-- Input data follows --

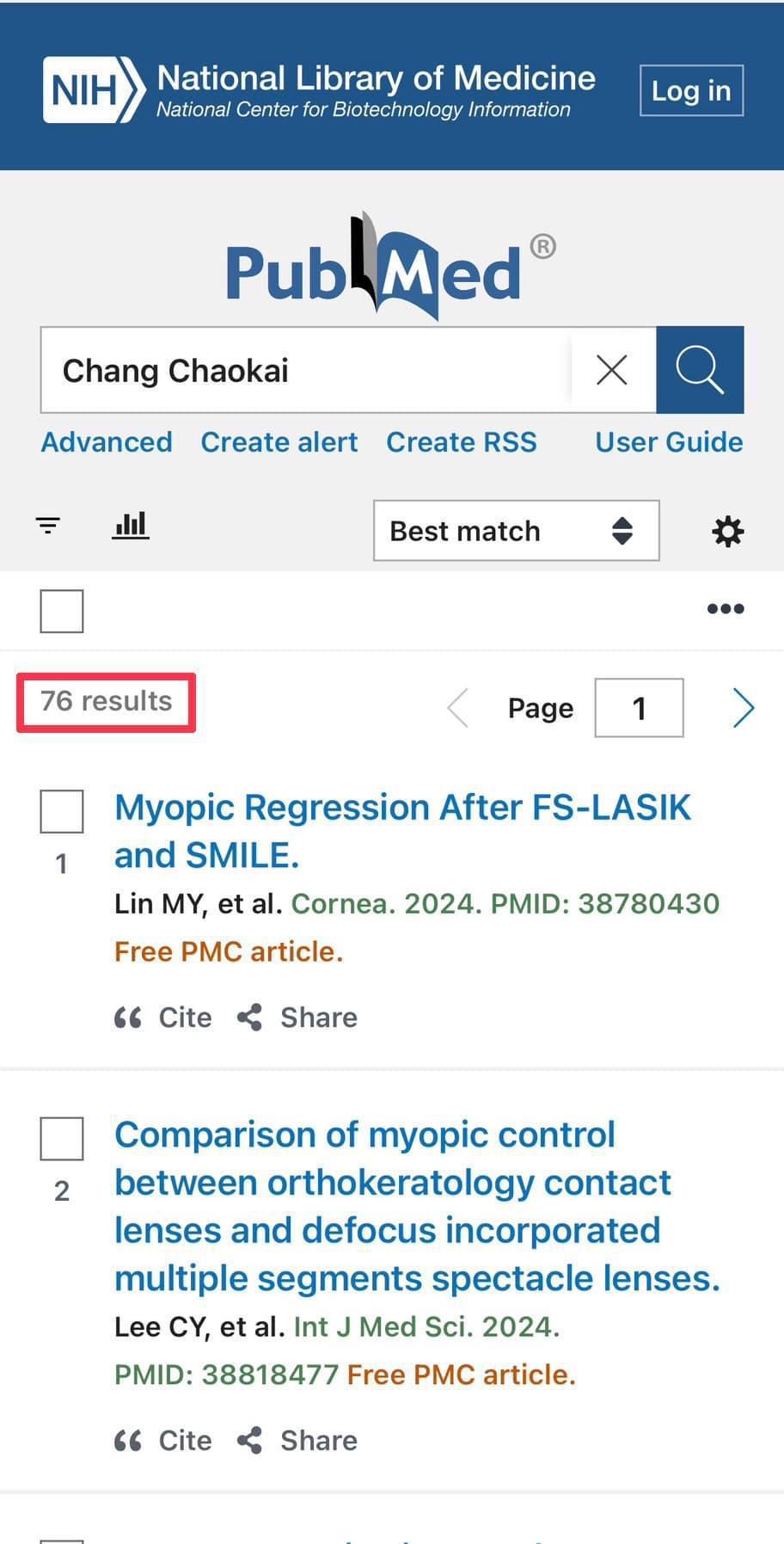784x1544 pixels.
Task: Click the magnifier search button
Action: 700,370
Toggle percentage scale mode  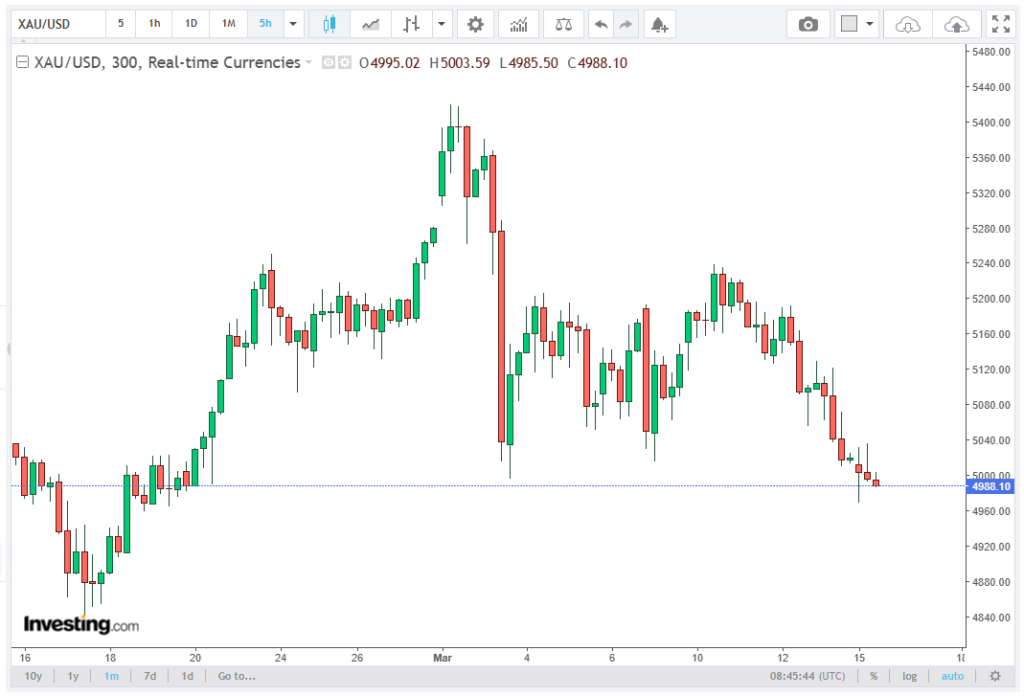(873, 676)
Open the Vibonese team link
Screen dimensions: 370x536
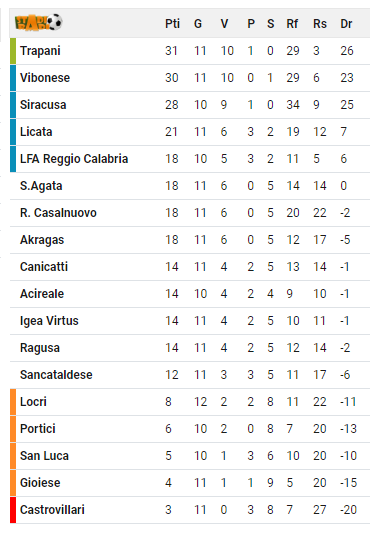pyautogui.click(x=45, y=78)
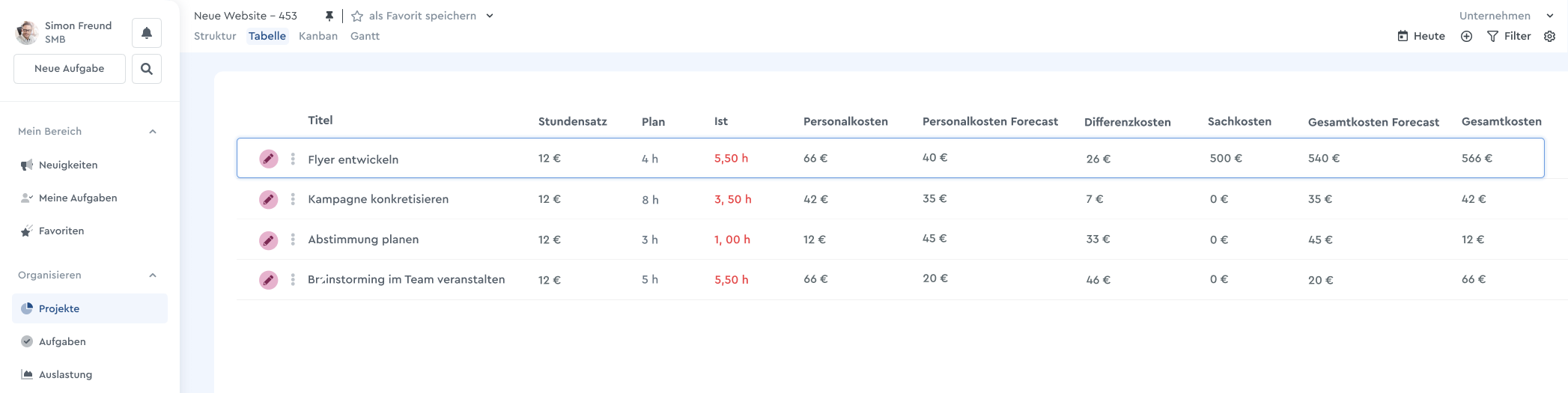This screenshot has height=393, width=1568.
Task: Switch to the Gantt tab
Action: tap(365, 36)
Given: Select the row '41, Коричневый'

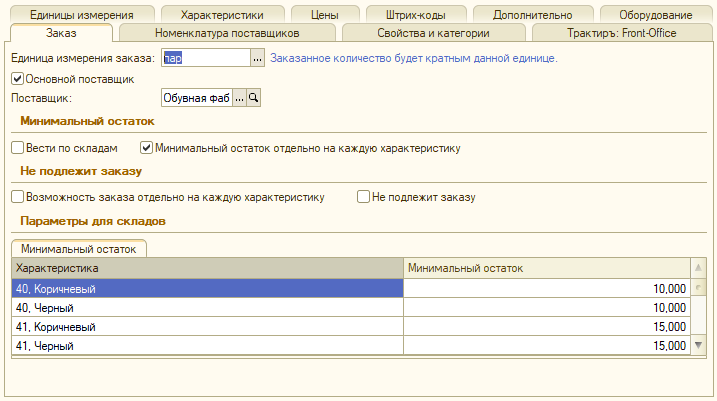Looking at the screenshot, I should coord(206,326).
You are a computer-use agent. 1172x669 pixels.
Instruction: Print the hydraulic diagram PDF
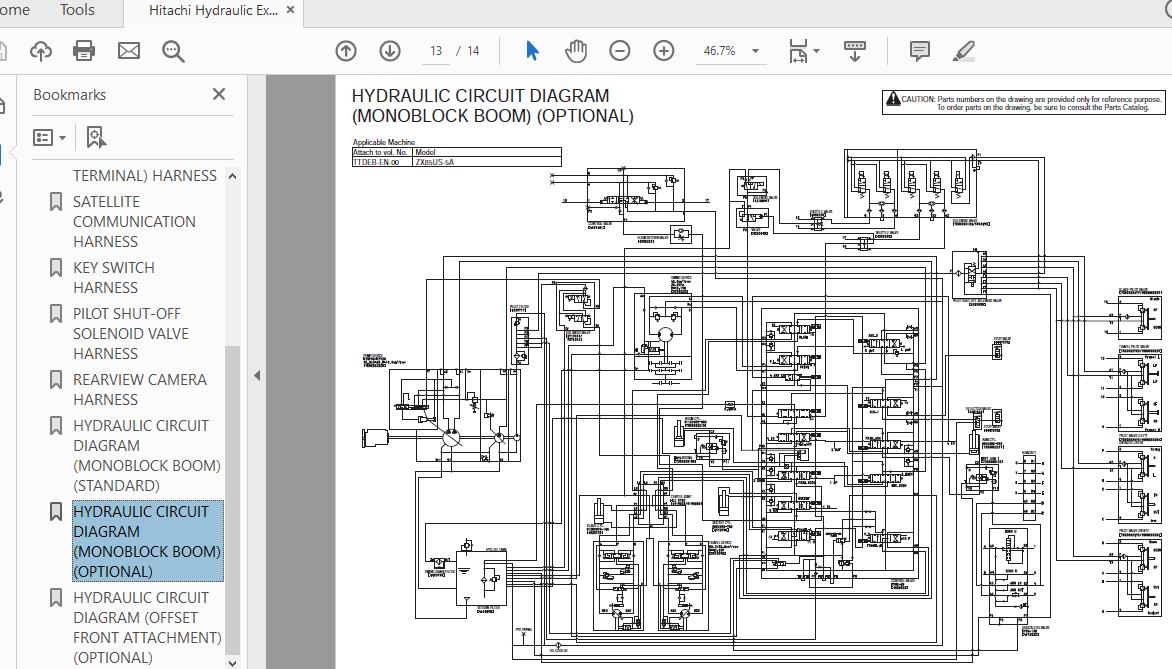click(x=84, y=50)
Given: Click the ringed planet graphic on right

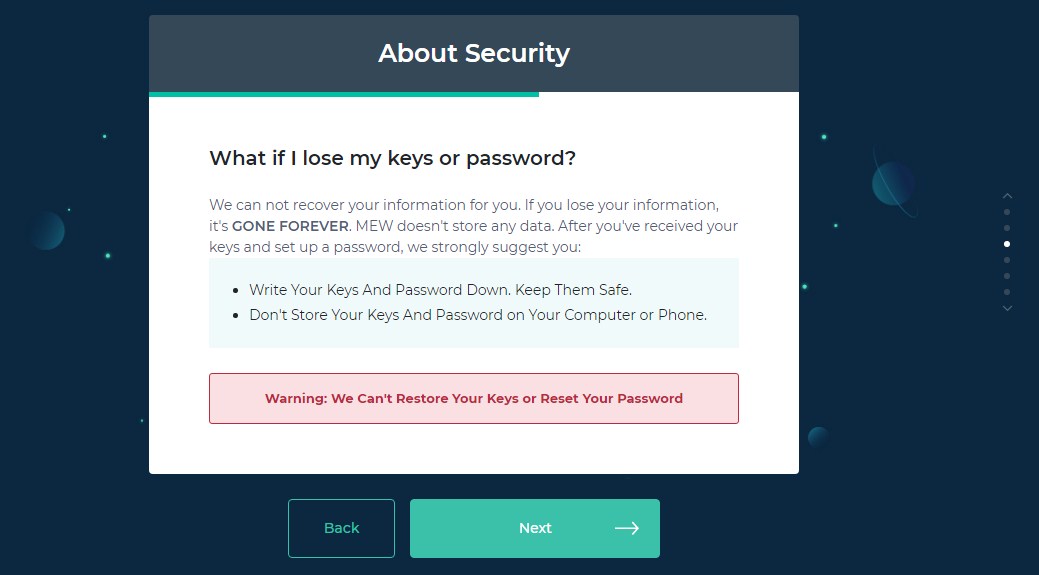Looking at the screenshot, I should [895, 183].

-- Input data concluded --

◆ **Work order**: Having located the line with "Screen dimensions: 370x536", copy it exactly along with every later line through the end of the listing above, but omit the pictures.

◆ **Answer box**:
Screen dimensions: 370x536
pyautogui.click(x=45, y=78)
This screenshot has height=393, width=1568.
Task: Switch to the Gantt tab
Action: tap(365, 36)
Given: Select the row '41, Коричневый'

Looking at the screenshot, I should coord(206,326).
You are a computer-use agent. 1172x669 pixels.
Instruction: Print the hydraulic diagram PDF
click(x=84, y=50)
Given: Click the ringed planet graphic on right

Looking at the screenshot, I should [895, 183].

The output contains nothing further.